See libraries used in these notes
library(tidyverse)
library(latex2exp)
Dr. Alexander Fisher
In basketball, an “assist” is attributed to a player that passes the ball to a teammate in a way that directly leads to a basket. The data below was scraped from espn.com September 2024. Each row of the data set is an individual Boston Celtics player during a particular game of the 2023-2024 season. The AST
records the number of assists made by the player in the particular game. MIN
records the number of minutes each player played in a particular game. vs
records the opposing team.
# A tibble: 10 × 4
player AST MIN vs
<chr> <dbl> <dbl> <chr>
1 Payton Pritchard PG 4 23.5 Golden State Warriors
2 Derrick White PG 4 33.5 Dallas Mavericks
3 Jaylen Brown SG 4 34 Brooklyn Nets
4 Luke Kornet C 2 21.3 Chicago Bulls
5 Xavier Tillman F * 2 15 Dallas Mavericks
6 Luke Kornet C 1 19 Dallas Mavericks
7 Kristaps Porzingis C 1 23.7 Brooklyn Nets
8 Kristaps Porzingis C 1 30 Chicago Bulls
9 Oshae Brissett SF 0 4 Dallas Mavericks
10 Luke Kornet C 0 11 Golden State Warriors
Question: how many assists on average do we expect a Celtics player to make per minute played?
To write down a data generative model, let’s assume players accumulate assists \(y\) at some per-minute rate, \(\theta\). We will further assume that the expected number of assists by a player in a given game is then \(\theta x\) where \(x\) is the number of minutes played.
Given \(y\) takes integer values \(\{0, 1, 2, \ldots \}\), a Poisson distribution might make sense. If \(Y | \lambda\) is Poisson\((\lambda)\), then
\[ p(y |\lambda) = \frac{(\lambda)^y e^{-\lambda}}{y!} \]
Here, \(\lambda = \theta x\).
Assuming this conditionally independent model for generating \(y\)s, we write the likelihood,
\[ p(y_1,\ldots y_n | \theta) = \prod_{i = 1}^n \frac{(\theta x_i)^{y_i} e^{-\theta x_i}}{y_i!} \]
What assumptions are we making about assists in the data generative model above?

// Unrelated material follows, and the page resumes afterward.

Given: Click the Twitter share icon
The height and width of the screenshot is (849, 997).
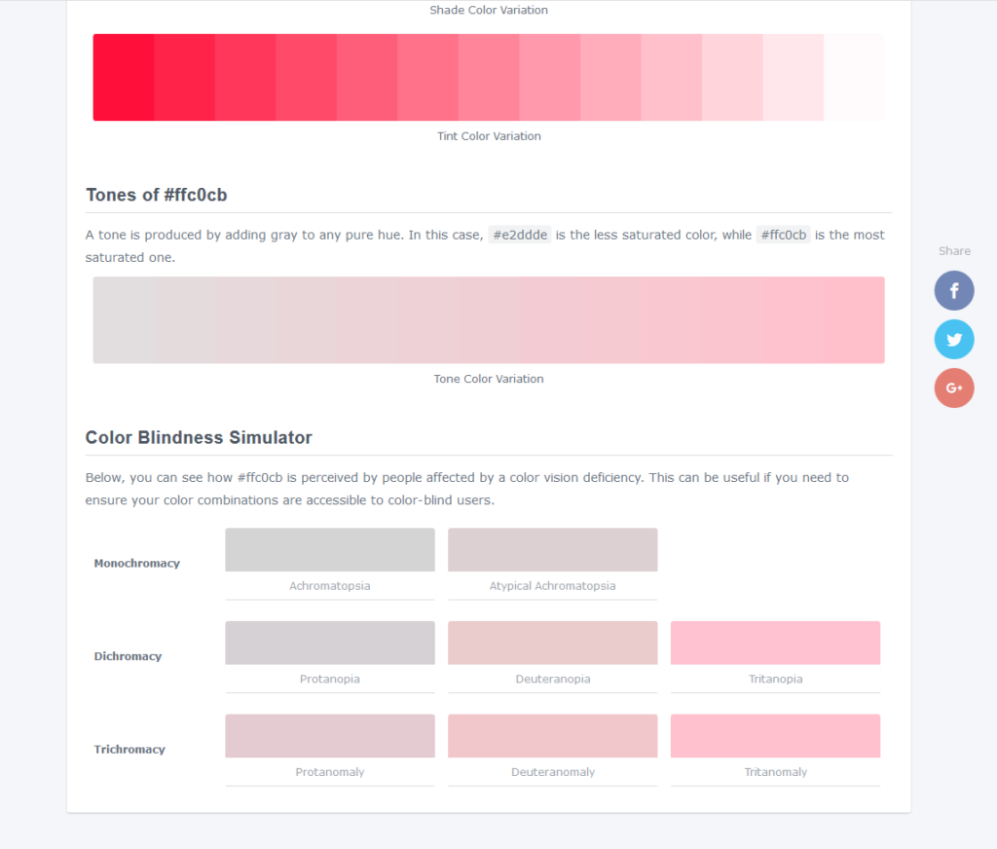Looking at the screenshot, I should (x=954, y=340).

\[ \begin{aligned} \theta &\sim gamma(a, b)\\ p(\theta | a, b) &= \frac{b^{a}}{\Gamma(a)} \theta^{a - 1} e^{-b \theta} \end{aligned} \] ### Compute the posterior
Compute the posterior.
\[ \begin{aligned} \theta | y_1,\ldots y_n &\sim gamma(\alpha, \beta)\\ \alpha &= a + \sum_{i=1}^n y_i\\ \beta &= b + \sum_{i=1}^n x_i \end{aligned} \]

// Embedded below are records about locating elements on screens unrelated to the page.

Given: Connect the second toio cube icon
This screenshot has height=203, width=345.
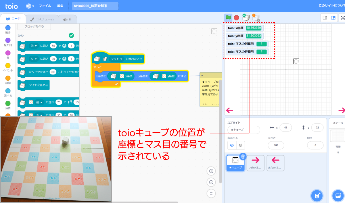Looking at the screenshot, I should coord(256,18).

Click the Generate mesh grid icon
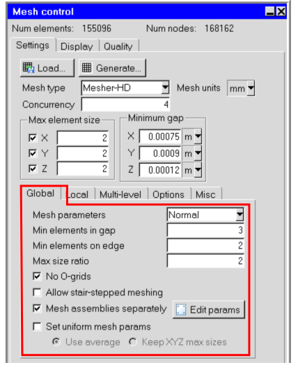[86, 68]
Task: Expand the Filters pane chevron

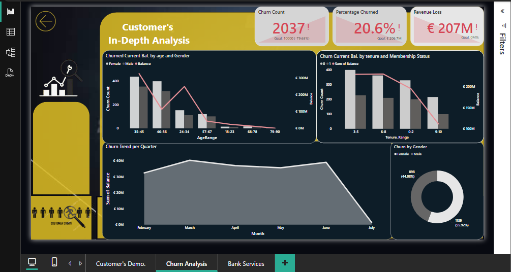Action: [x=502, y=11]
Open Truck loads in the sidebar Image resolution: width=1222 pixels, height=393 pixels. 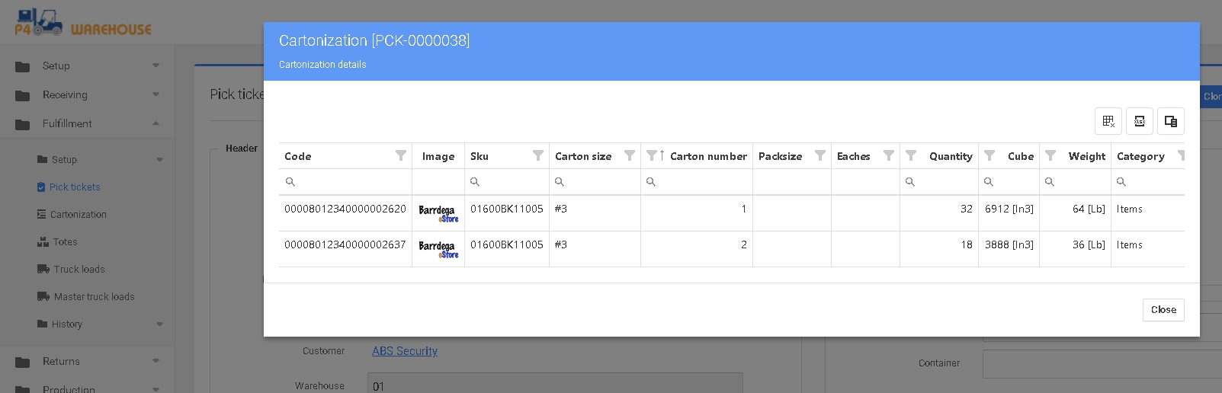pos(79,270)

Hint: we have conjugacy. You can see this if you view the likelihood and the prior each as a function of \(\theta\), the kernel of each has the same functional form.
Follow-up:
Given our prior of \(a = 9, b = 3\), \(E[\theta | y_1,\ldots, y_n] =\) 0.1194
Definition: a sufficient statistic is a function of the data \((y_1,\ldots y_n\)) that is sufficient to make inference about unknown parameters (\(\theta\)).
If density \(p(y|\theta)\) can be written \(h(y) c(\phi) e^{\phi t(y)}\) for some transform \(\phi = f(\theta)\) we can say \(p(y|\theta)\) belongs in the exponential family.
\(t(y)\) is referred to as the sufficient statistic.
If \(p(y|\theta)\) belongs in the exponential family, then the conjugate prior is \[ p(\phi | n_0, t_0) = \kappa(n_0, t_0)c(\phi)^{n_0} e^{n_0 t_0 \phi}, \] where \(\kappa(n_0, t_0)\) is a normalizing constant.
the conjugate prior is given over \(\phi\) and we’d have to transform back if we care about \(p(\theta)\).
\(n_0\) is interpreted as the prior sample size and \(t_0\) is the prior guess.
The resulting posterior is
\[ p(\phi | y_1,\ldots y_n) \propto p \left(\phi | n_0 + n, \frac{n_0 t_0 + n \sum t(y_i)/n}{n_0 + n}\right) \] In words, one can show that the kernel of the posterior of \(\phi\) is proportional to the kernel of the prior of \(\phi\) with specific parameters. Thereby, we have conjugacy.